(Bloomberg) -- Iran said it is open to fresh talks around its nuclear program with world powers that had been overshadowed by the deadly war in Gaza.
“The diplomatic environment to hold a new round of talks still exists,” Nasser Kanaani, a spokesman for Iran’s foreign ministry, said in a press conference in Tehran on Monday. “We have no problem with a new round of talks within the framework of our red lines.”
Last month, Tehran suggested that efforts to revive a deal aimed at curbing its nuclear program in exchange for sanctions relief from nations such as the US had been eclipsed by the Israel-Hamas war that started on Oct. 7.

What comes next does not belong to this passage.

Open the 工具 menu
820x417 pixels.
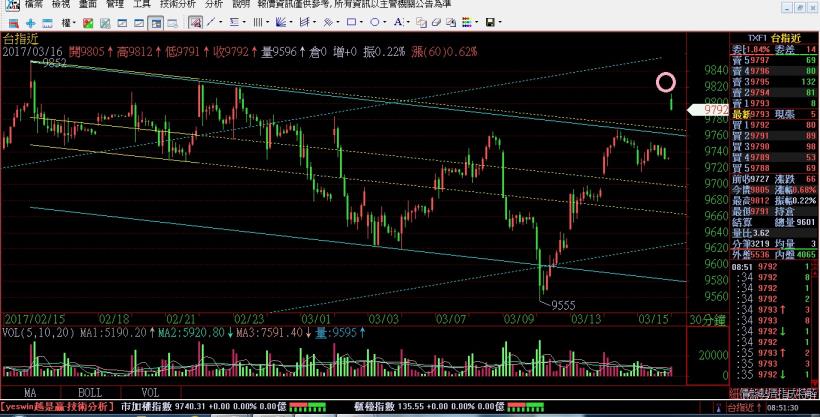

Iran and Washington have engaged in a flurry of indirect talks since April 2021 to restore the deal after former US President Donald Trump abandoned the agreement in 2018. The US in October reached an informal understanding with Qatar to hold off distributing $6 billion in oil revenue that Iran was allowed to access under a prisoner exchange, as the Biden administration probed Tehran’s potential involvement in Hamas attack against Israel. Iran last month denied losing access to the funds.
“The dynamics of sanctions-lifting negotiations can see ebbs and flows as a result of developments in the region,” Kanaani was cited as saying by the semi-official Mehr News Agency on Dec. 11.